Aquellas son las conclusiones a las que llego cuando me pongo a pensar al respecto, pero no lo hago para los demás, más bien para mí mismo. Me duele aceptarlo, pero siempre he tratado de ser sincero conmigo mismo: si no lo encuentras es porque no lo hay.
Quisiera que alguien más pudiera cargar con ese peso que me atormenta, el problema es que no hay quién, ¡y todo es culpa mía! El único responsable de esa carga soy yo, y aquel de que no haya nadie que me ayude a soportarla igualmente es mía. Todo eso es lo que compone a aquello que llevo cargando en la espalda, que intento contrarrestar con aquello que como, para poder equilibrarme.

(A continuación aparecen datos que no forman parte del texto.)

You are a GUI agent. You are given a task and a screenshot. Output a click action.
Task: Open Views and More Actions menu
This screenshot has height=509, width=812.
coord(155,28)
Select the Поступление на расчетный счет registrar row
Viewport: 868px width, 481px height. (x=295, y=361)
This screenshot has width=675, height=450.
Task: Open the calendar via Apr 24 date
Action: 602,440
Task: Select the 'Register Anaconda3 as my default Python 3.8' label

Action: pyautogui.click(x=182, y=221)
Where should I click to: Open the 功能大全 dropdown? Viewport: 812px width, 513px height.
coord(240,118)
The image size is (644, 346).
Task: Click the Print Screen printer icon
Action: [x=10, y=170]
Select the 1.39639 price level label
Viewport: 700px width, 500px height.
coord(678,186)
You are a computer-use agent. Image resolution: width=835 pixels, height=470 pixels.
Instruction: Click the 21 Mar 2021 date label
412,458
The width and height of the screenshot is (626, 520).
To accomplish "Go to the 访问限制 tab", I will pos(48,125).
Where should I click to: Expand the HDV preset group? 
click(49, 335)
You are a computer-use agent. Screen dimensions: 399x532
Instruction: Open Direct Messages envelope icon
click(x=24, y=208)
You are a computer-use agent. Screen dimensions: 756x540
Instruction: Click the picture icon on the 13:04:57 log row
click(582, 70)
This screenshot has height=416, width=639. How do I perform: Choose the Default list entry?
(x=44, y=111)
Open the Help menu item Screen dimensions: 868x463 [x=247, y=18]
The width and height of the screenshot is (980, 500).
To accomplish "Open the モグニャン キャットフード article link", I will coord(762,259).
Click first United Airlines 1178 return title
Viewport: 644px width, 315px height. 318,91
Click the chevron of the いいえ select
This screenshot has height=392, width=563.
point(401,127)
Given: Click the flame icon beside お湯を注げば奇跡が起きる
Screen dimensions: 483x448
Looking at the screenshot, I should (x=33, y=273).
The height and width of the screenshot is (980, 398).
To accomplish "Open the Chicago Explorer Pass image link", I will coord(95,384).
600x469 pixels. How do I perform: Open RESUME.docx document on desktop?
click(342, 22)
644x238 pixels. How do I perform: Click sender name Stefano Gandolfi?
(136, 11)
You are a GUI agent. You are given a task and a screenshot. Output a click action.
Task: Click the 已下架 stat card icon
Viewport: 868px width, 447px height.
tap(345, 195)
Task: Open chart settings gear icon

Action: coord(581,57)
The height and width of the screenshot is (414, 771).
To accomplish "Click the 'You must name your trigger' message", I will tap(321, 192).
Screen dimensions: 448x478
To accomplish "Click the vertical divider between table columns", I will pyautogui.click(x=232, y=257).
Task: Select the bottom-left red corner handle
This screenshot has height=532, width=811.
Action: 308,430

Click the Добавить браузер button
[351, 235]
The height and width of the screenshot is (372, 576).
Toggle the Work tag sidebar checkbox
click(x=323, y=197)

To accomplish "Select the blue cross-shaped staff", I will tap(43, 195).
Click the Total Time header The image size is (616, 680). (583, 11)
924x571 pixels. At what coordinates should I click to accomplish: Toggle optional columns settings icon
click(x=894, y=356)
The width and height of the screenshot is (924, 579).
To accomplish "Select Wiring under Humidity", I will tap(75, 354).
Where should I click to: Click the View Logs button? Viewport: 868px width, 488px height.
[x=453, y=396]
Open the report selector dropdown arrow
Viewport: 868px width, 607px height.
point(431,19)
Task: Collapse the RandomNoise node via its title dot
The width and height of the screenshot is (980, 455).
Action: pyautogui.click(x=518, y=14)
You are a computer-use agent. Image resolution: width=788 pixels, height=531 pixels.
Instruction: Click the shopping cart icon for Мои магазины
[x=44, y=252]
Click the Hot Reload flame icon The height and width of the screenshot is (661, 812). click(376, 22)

La soledad se ha vuelto mi mejor compañera, la única que he podido mantener a lo largo de toda mi vida. Por más que lo intentas, siempre hay un límite: y es ahí donde he llegado. No dejo seguir a mis pensamientos porque sé muy bien la dirección que yo mismo opto por utilizar para hacerme sufrir a mí mismo, es lo único que me queda, culparme por aquello que soy, lo que me he convertido, y en lo que siempre seré.

Photo by Ismail Hamzah on Unsplash.
Dejo el portátil que corresponde a mi intento deprimente e inaceptable de oficina para regresar a aquel que ocupo más tiempo, mismo en el que intento construir un ente virtual que me corresponda, y aunque sea a ese pueda ser capaz de hacerlo exitoso. Pero no soy capaz. Ni siquiera para los juegos soy bueno, y mi nombre, como en todo, aparece en la lista de posiciones: miles y miles de nombres por debajo de los primeros diez.